The key focus of this article is on the potential of using volunteered data as a means to validate the map and derive useful information without conventional ground reference data. With the formal validation providing authoritative estimates of map accuracy and forest extent, the volunteered data were used to provide a guide to the accuracy of the forest representation provided by Globcover. This analysis used the data acquired by volunteers at 99 locations across West Africa.

Two sources of volunteered data were used to generate the ground reference data set. First, freely available photographic data on ground conditions at the point of intersection of lines of latitude and longitude provided by the Degrees of Confluence project (www.confluence.org), a web-based collaborative project, were used as a source of spatially extensive information on ground surface cover (Fig. 2). An aim within the project is for each confluence point to be visisted by a volunteer and a set of photographs of the site obtained; typically the data set provided for each location contained four photographs viewing north, south, east and west from the confluence point. Additional data are often provided, including evidence of the photographs having been acquired at the correct location as well as text that could also reveal useful information about the site. Here, attention focused solely on the set of photographs acquired at or near the point of confluence (Fig. 3). The photographs for all 99 successfully visited and documented confluence points available at the time of the research (winter 2011) for the Ivory Coast, Ghana, Togo, Benin and Nigeria were used (Fig. 2). While the set of field visits from which the ground photographs were acquired were undertaken over a long period, the potential of forest seasonality effects and the time gap of up to seven years between map production and field visits are concerns. However, given the focus on low latitude forests and with the annual rate of forest area change being <0.5% for Western and Central Africa in the period 2000–2010 [31] the potential for major error is reduced. A second set of data was derived from volunteers at Nottingham University who labelled each confluence point as forest or non-forest based on the set of photographs available for it. Each site was labelled as forest (1) or non-forest (0) independently by a total of four people (A-D). Thus for 99 systematically distributed points across West Africa, volunteered data on forest cover were available to compare against the labeling depicted in the Globcover map.

Fig. 2. Map of West Africa showing the 1° lines of latitude and longitude.
Fig. 3. Examples of photographs acquired at or near confluence points; the size/shape of some photographs have been adjusted for presentational reasons. The photographs were acquired from the Degrees of Confluence Project, contributed by N. Bieger, A. Kovacs, R. Mautz, H. Resch, D. Wood and reproduced with their permission).

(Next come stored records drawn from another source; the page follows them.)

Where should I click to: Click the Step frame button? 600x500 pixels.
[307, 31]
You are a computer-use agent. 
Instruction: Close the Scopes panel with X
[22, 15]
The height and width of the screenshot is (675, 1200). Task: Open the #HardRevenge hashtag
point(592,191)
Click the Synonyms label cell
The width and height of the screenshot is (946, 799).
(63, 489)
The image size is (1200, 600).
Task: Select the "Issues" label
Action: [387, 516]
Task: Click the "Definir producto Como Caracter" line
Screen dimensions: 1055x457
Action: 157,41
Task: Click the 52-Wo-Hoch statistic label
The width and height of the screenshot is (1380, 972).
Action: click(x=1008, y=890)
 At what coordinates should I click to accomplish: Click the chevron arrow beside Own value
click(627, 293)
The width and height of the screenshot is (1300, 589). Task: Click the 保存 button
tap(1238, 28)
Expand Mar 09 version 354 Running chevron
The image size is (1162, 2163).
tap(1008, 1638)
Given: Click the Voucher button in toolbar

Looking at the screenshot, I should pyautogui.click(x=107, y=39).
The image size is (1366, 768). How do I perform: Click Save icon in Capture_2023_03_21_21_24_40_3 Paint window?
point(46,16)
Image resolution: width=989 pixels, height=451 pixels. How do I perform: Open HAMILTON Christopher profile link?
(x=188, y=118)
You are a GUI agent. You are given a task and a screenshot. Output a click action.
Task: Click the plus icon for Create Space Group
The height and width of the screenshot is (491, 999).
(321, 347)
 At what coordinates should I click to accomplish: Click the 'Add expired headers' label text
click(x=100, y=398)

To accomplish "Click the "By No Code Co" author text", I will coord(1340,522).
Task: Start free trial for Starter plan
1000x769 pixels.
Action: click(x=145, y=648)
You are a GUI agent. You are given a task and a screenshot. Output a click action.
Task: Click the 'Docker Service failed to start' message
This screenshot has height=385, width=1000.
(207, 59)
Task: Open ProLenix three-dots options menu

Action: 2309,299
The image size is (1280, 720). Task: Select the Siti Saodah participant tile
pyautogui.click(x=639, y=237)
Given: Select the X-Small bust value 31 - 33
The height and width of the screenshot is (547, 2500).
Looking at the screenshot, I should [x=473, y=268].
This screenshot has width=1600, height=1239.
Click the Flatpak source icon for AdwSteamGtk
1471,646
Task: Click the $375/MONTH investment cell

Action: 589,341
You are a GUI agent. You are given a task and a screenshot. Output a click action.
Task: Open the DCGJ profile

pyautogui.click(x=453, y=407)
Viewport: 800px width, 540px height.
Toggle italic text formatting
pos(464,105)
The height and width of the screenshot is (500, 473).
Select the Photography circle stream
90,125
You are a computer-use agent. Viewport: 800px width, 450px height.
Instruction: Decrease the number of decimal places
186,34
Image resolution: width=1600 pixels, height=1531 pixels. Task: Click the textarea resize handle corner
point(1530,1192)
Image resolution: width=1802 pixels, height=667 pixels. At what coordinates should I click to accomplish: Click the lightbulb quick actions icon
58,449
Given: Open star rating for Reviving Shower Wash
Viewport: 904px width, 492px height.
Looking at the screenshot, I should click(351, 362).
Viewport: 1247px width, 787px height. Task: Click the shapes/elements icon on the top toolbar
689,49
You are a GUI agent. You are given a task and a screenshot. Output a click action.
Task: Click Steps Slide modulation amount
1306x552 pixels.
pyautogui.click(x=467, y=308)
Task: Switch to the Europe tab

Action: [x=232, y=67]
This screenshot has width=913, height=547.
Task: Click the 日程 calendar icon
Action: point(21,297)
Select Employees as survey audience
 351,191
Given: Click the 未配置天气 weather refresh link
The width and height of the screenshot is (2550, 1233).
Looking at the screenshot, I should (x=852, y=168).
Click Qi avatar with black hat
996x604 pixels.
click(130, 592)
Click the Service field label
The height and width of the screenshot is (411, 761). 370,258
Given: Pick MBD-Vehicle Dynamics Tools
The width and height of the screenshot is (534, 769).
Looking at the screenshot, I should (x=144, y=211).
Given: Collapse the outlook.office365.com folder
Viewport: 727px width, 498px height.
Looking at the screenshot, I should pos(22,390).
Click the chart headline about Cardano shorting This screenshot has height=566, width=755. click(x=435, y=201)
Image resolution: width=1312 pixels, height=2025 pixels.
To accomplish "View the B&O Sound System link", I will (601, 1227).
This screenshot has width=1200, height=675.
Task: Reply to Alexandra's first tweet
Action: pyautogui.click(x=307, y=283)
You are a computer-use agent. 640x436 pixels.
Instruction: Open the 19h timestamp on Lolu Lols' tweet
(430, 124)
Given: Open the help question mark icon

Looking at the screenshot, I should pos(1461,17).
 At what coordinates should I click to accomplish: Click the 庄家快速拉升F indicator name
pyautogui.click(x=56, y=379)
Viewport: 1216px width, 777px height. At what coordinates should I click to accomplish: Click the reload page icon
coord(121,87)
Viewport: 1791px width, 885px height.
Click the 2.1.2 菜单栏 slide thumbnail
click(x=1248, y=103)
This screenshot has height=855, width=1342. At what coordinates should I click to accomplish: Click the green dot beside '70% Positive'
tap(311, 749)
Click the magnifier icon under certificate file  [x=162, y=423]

Aside from the use of land cover class labels generated by volunteers rather than experts, the fundamental nature of the sample used conforms to recommended practice in accuracy assessment. The systematic sample design, for example, is an equal probability design that is easy to implement and one of the recommended best-practice methods for use in relation to mapping large areas [2], [32]. The size of the sample was also anticipated to be suitable for credible accuracy assessment purposes. The required sample size can be calculated from sampling theory and is not a function of the size of the data set but of the desired precision in estimation and selected level of statistical confidence [33]. While the latter are a function of the specific objectives of a study, the sample size used, 99, is large enough to allow estimation with a margin of error <6.0% assuming that the popular target accuracy of 85% producer's accuracy can be used as a prior estimate of the accuracy and working at the 90% level of confidence.

SECTION III

## METHODS

For each of the 99 points of confluence, a set of four labels indicating forest presence (1) or absence (0) was available from the volunteers (A-D). These labels supplemented the set extracted from the Globcover map (E). The labels derived by each volunteer were compared against those from each other volunteer and in the map to provide a guide to the degree of agreement between the volunteer derived reference data and the depiction in the Globcover map. The level of agreement between pairs of labels was expressed as a percentage cases agreeing in label and also by the kappa coefficient of agreement [34]. The latter was calculated from, TeX Source $$\mathhat\kappa={p_{o}-p_{c}\over 1-p_{c}}\eqno{\hbox{(1)}}$$ where $p_{o}$ is the observed proportion of agreement and $p_{c}$ the proportion of agreement expected by chance. Although the kappa coefficient is unsuitable as a measure of accuracy in remote sensing [35], [36] it is used here primarily as an index of the level of inter-rater agreement and not of accuracy.

The key focus of this paper is on using the volunteered data to validate the Globcover map, including the estimation of forest extent (a non-site specific measure of map accuracy). Here, it is recognised explicitly that all five representations are imperfect; some of the volunteers, for example, had minimal relevant experience and hence error might be expected. It was shown in [16] that by casting the problem of estimation from imperfect data in terms of a latent class analysis a set of imperfect variables may be used to derive information on the accuracy of land cover maps. Here, the set of four labels derived from all volunteers were combined with those depicted in the map to yield information on forest cover and the accuracy of its representation. A key focus was on the estimation of forest extent, expressed as a percentage of the region covered by forest, and the accuracy of the map, expressed here by the producer's accuracy of the forest and non-forest classes.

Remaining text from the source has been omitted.